# RMFC, First Furcon experience



## lupusperangelespennae (Aug 9, 2009)

My first Fur-con experience was not what i had expected. Not being an out going person it was about as hard as i thought it would be to get into a conversation with anyone. But I enjoyed myself, It was a fun time. Though i just kinda sat in the back during most of the panels I sat back and enjoyed listening to others ideas and thoughts about the subject at hand.

But like all fun things like that never seem to last. Only this one, reality didn't just bite me in the ass, It full force sucker punched me in the face. Friday the 7th I had paid for a badge, lost track of time and so had to pick it up on Sat. I couldn't have looked away for more then a few minuets to find that my wallet and all it's contents were suddenly missing. As one might guess i panicked quite a bit at first, I asked all the staff (and hotel staff) to check all the lost and founds. Nothing had turned up after an hour or two, but i did get a call. Getting my hopes up about it only to have the call making things worse. The bank was delivering bad news, well bad news for me. Some one had purchased something and put my account under. 

At this point I was hurt, frustrated and quickly becoming angry. All the hopes of it being turned in, with or with out the money inside still in side was gone, some one was already taking my bank card for a joy ride. Witch meant the thief had no intention of giving the wallet back or turning it in. It was bad enough that it had been stolen, but one thing that made it worse was that there was a good chance the culprit was a furry. Not saying that it is/was but being were I believed to lost it, everyone had to be wearing a con badge. 

I had already filled out all sorts of paper work, so that i may be contacted if it was turned in and asked some of the staff them selves to keep an eye out for it. So i moved on to asking my fellow furries for assistance. This is were the hurt really came in. When I asked them if they have seen and/or heard anything about a missing wallet, and if they haven't if they were willing could they keep an eye and ear out for it, I got a lot of expressions and gestures that looked to make me the one that was doing the wrong. Like I was being shot down for asking people to point out one of our own. 
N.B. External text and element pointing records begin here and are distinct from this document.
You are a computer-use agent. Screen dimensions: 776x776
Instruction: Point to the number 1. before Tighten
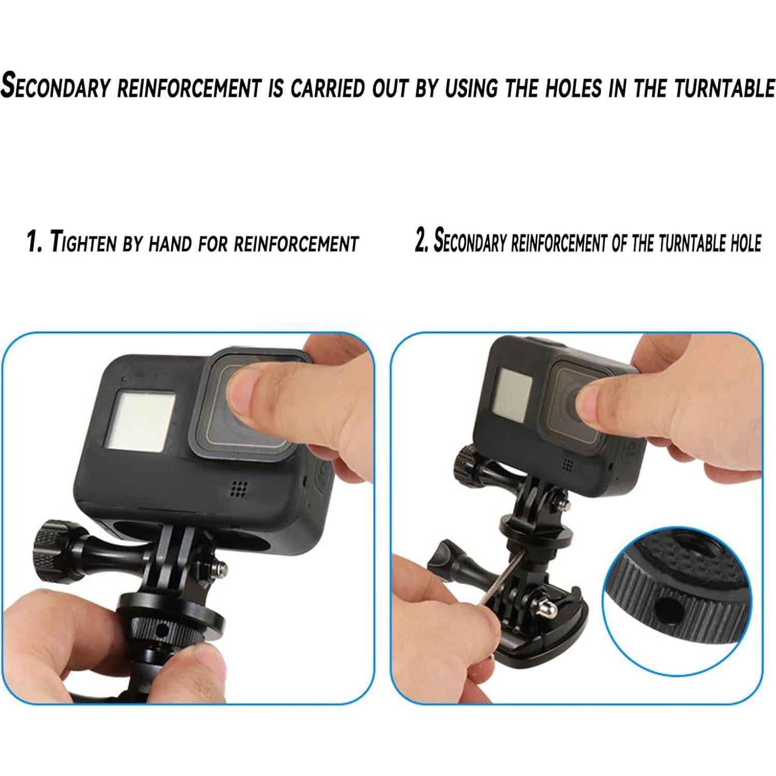coord(34,242)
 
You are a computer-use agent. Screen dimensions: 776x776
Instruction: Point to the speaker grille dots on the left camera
coord(238,488)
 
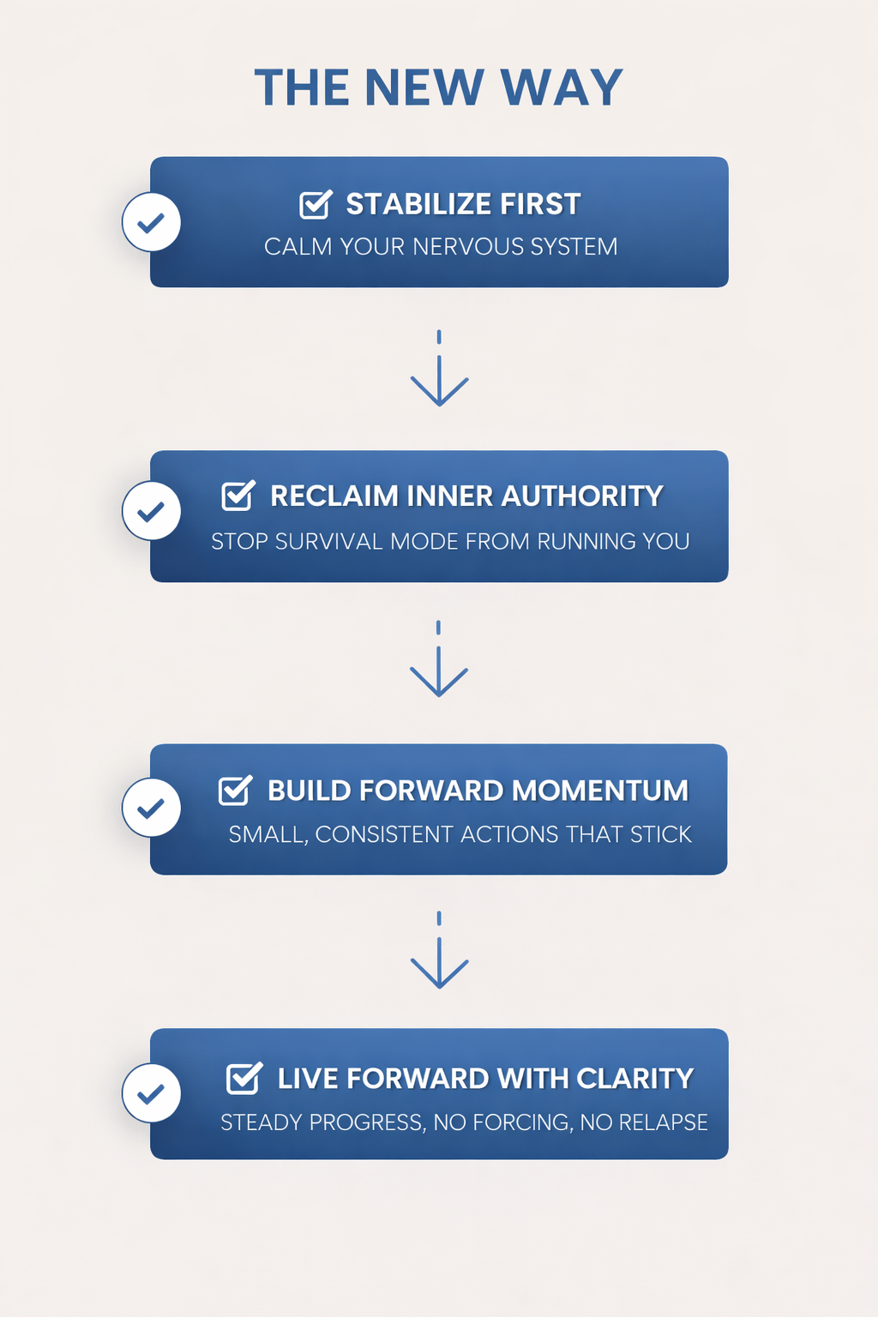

By this time I was on the point of swelling with anger and pain. I had tears building in my eyes and instead of being offered a hug, let alone a "whats wrong?" or "you ok?" People moved away from me. One of the few times I really kinda could have gone for a hug from a stranger everyone stepped away from me. I can't say i really blame them, why would anyone want to ruin their good time to help someone like me. It just really hurt at that moment, feeling like a reject from all the brothers and sisters that were also out-casted by the norms of society. I know that nobody really cares right now, but a hug would still be nice.

All in all the con it's self was a fun and amazing time, But the pain and loss that i took, don't really compared with what i gained. No new friends, a few pieces of art, and about 70+ hours of work to make up for what was lost. *Sadly this wasn't a good first experience for me.*


----------



## Rithuld (Aug 11, 2009)

Awr :-(

Sorry you had a bad weekend! I was an attendee (In fact, I am still in the hotel) but hadn't heard about this wallet incident until I read your post. But what do you mean, "Someone like you?"


----------



## Istanbul (Aug 11, 2009)

Wow, that's terrible. I'm really sorry you had such a rough time, and I hope things turn out okay for you. Some banks will just cancel your card and not hold you responsible for the purchases, if it makes you feel better.


----------



## SnowQueen_TigerClaw (Aug 16, 2009)

I was at RMFC and am semi-local to Denver. I'm so sorry you had your wallet stolen. That would make anyone's experience suck. And, to be treated badly for it. Sorry that happened as well. Honestly, the way the staff and guests treated us, I wouldn't be surprised it if was one of them who stole your wallet. But, yes, it could have been a furry.
Don't hold the bad experience against us. CO furs are generally great folks!


----------



## ElizabethAlexandraMary (Aug 17, 2009)

Considering conventions are all about (unwarranted) hugs usually, these guys are bloody hypocrites, for the least.


----------



## Vaelarsa (Aug 17, 2009)

Get a chain wallet, and attach the chain loop to your purse strap or pants or something.

Never, ever, NEVER leave your stuff unattended in a big city, EVER.
This is what happens when you do.

Also, furries aren't your "brothers and sisters."
Furry is an interest group, not a support group.


----------



## GraemeLion (Aug 17, 2009)

I'm sorry you lost your wallet, but I'm glad you learned that furries aren't all good just because we're furry.  Simply being a furry doesn't mean people are good.  In fact, I have a whole list of horror stories that only seem to revolve around people I've met through furry.

We're just another group of people out here.  Nothing special.  I hope you find more fun at your next conventions.


----------